Last night my wife raised the question of how old brand names are (I guessed nineteenth-century, but if anyone has any good links on the subject, please share); in the course of looking up the word brand in the OED, I noticed the headword bratticing. When I told my wife it meant ‘the furnishing of the ramparts of a castle with temporary parapets or breastworks,’ she immediately said “Temporary breastworks? That would be a good word for a brassiere.” For the millionth time, I was glad I’d married her.

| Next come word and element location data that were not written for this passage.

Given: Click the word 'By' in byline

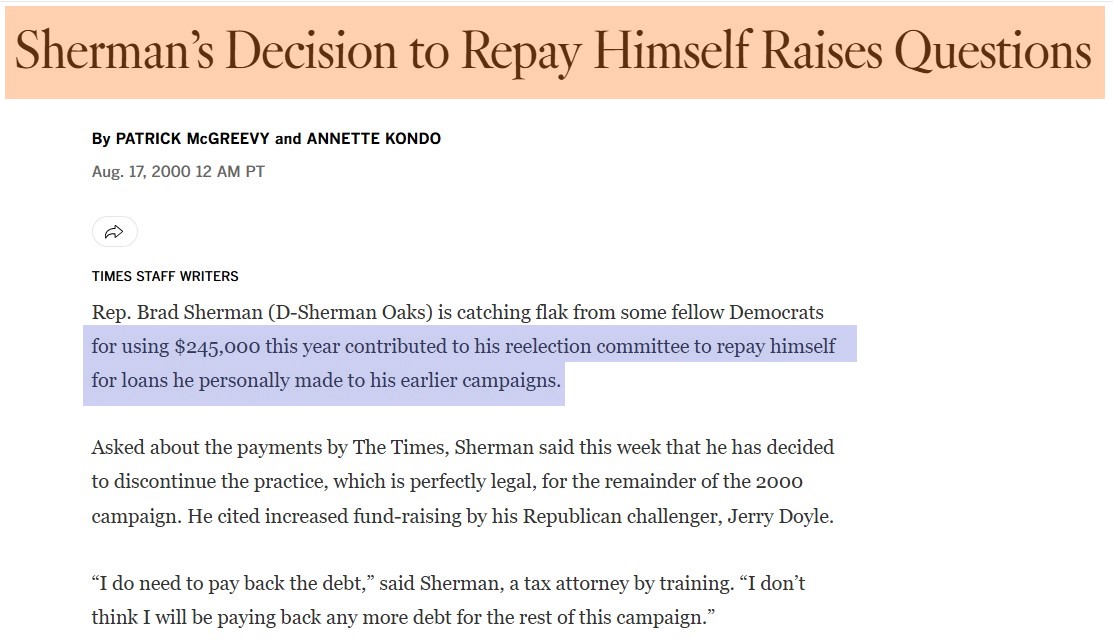Looking at the screenshot, I should point(101,139).
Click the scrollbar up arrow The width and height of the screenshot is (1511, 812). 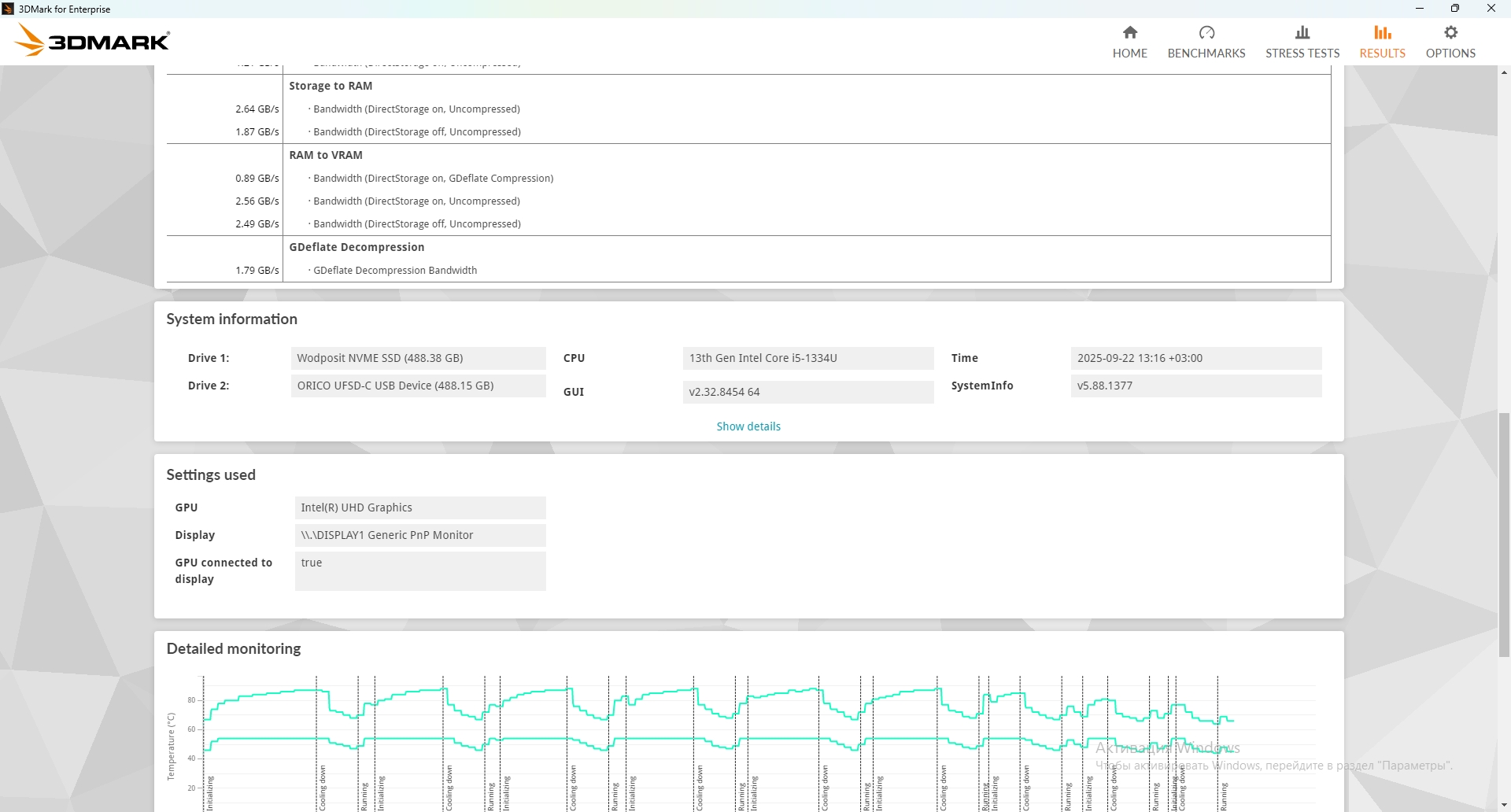click(x=1504, y=73)
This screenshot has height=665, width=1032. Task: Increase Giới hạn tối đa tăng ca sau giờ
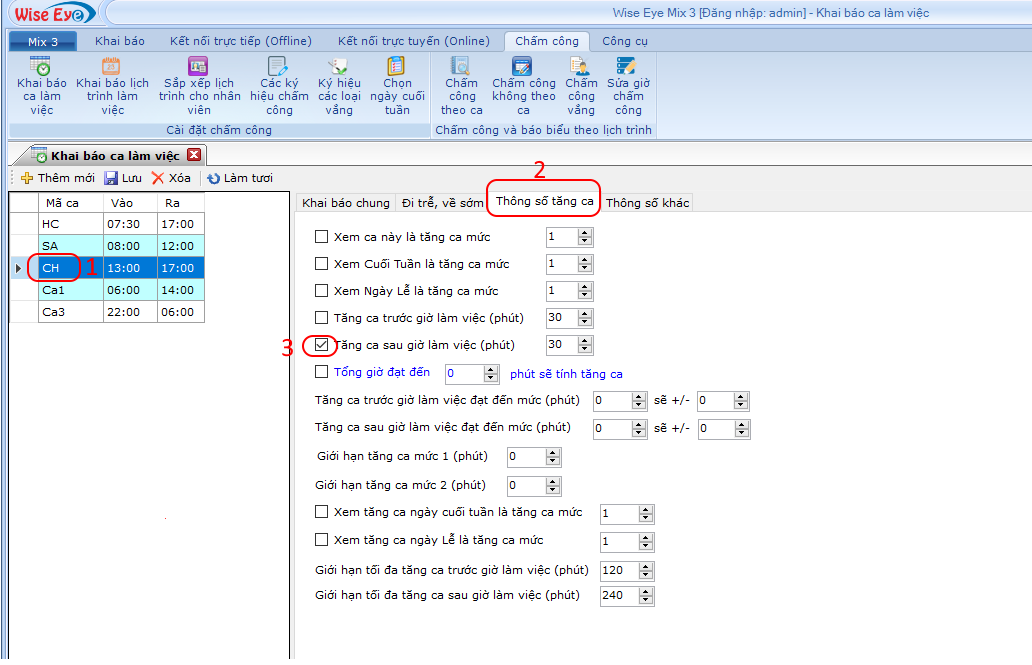645,591
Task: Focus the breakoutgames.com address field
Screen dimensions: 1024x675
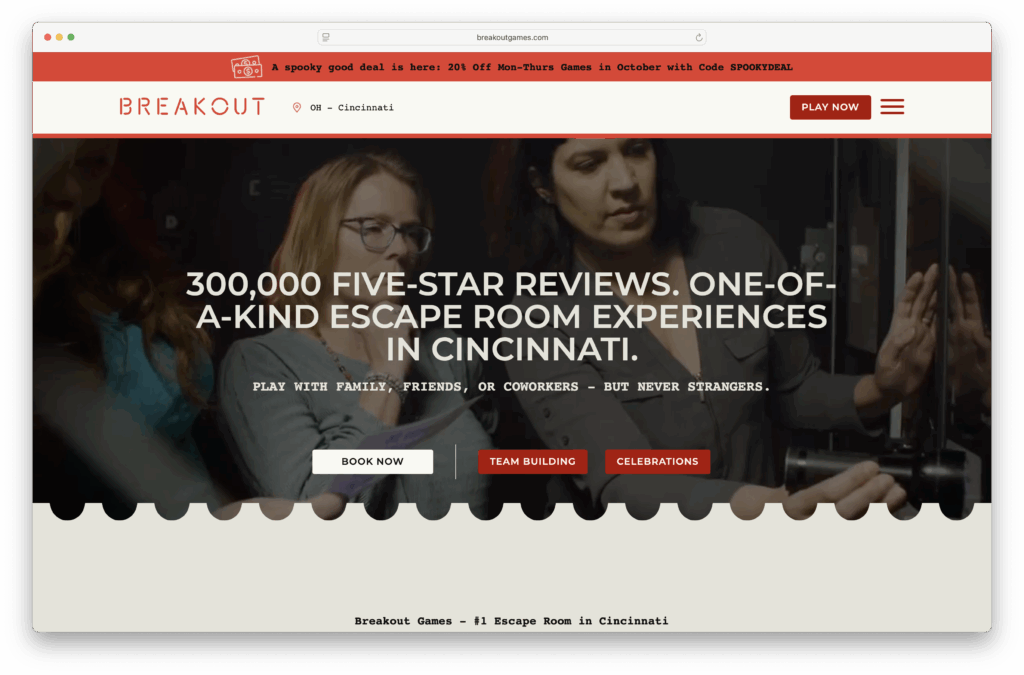Action: click(x=512, y=38)
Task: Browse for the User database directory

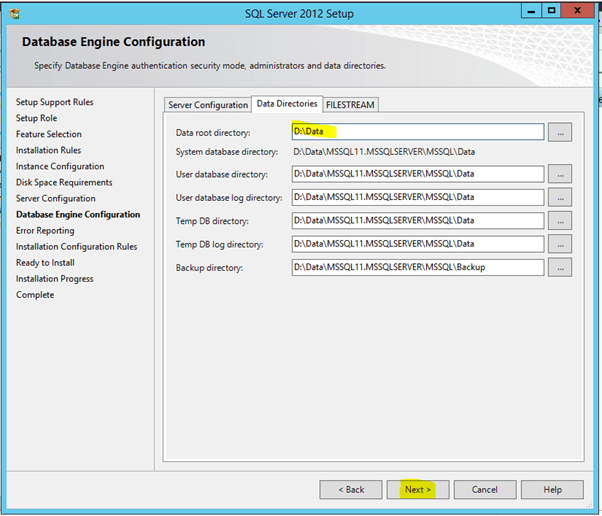Action: pyautogui.click(x=559, y=174)
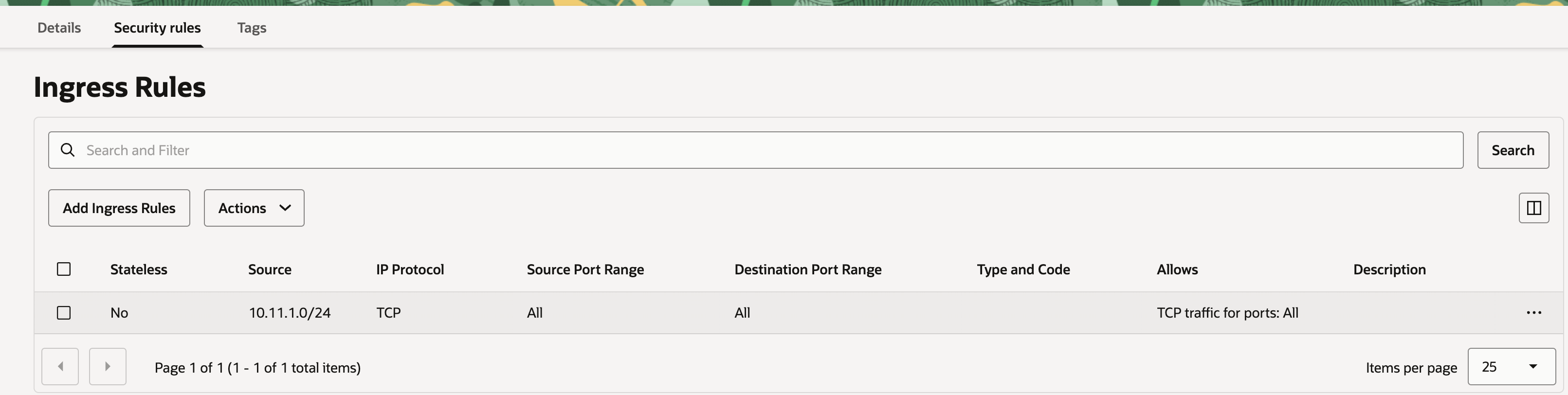Click the Destination Port Range header
This screenshot has width=1568, height=395.
coord(808,269)
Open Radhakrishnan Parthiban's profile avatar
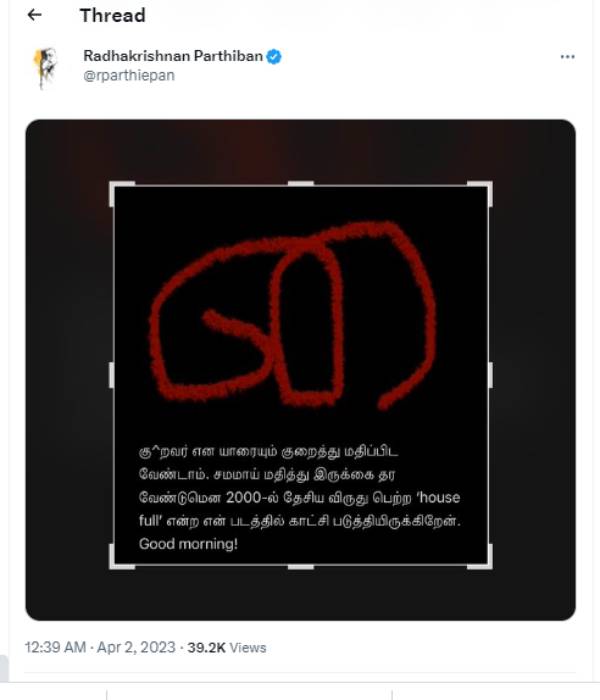Viewport: 600px width, 700px height. (x=43, y=65)
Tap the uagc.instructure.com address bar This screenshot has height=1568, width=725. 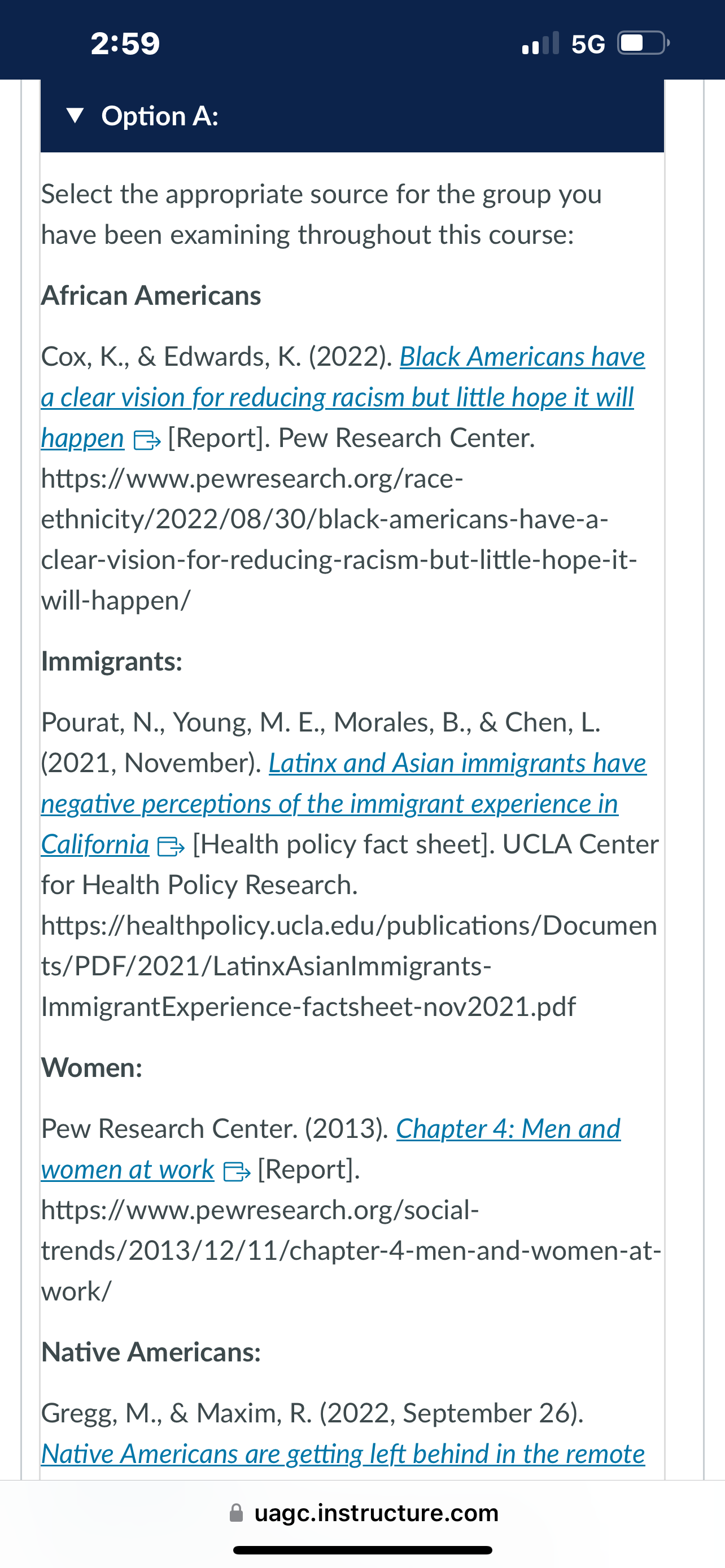point(363,1513)
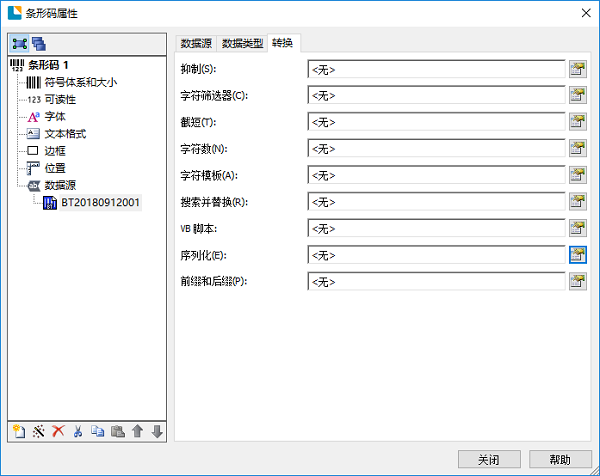Click the paste clipboard icon
600x476 pixels.
[x=118, y=431]
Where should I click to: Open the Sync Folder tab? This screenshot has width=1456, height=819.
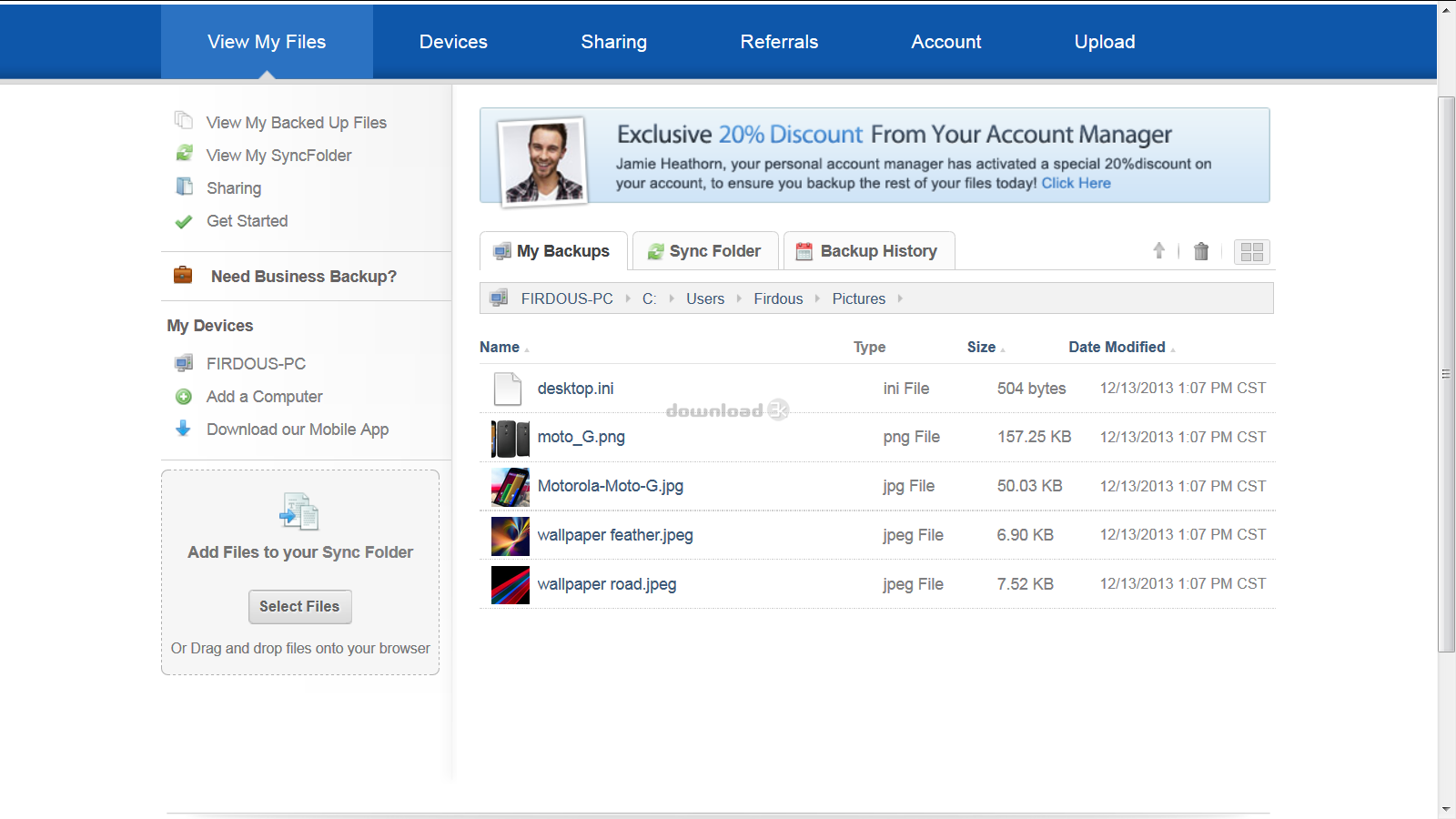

Today I looked at the definition again and saw the note “From the preceding illiterate Sc. spelling bertisene, Sir Walter Scott appears to have evolved the grandiose BARTIZAN, vaguely used by him for bretising or bratticing, and accepted by later writers as a genuine historical term”; sure enough, the etymology for bartizan is:
[In no dictionary before 1800; not in Todd 1818, nor Craig 1847. Apparently first used by Sir Walter Scott, and due to a misconception of a 17th c. illiterate Sc. spelling, bertisene, for bertising, i.e. bretising, BRATTICING, f. bretasce (BRATTICE), a. OF. bretesche, ‘battlemented parapet, originally of wood and temporary.’ Bartizan is thus merely a spurious ‘modern antique,’ which had no existence in the times to which it is attributed.]
Fie, Sir Walter! But at least his misunderstanding was less embarrassing than poor Browning’s.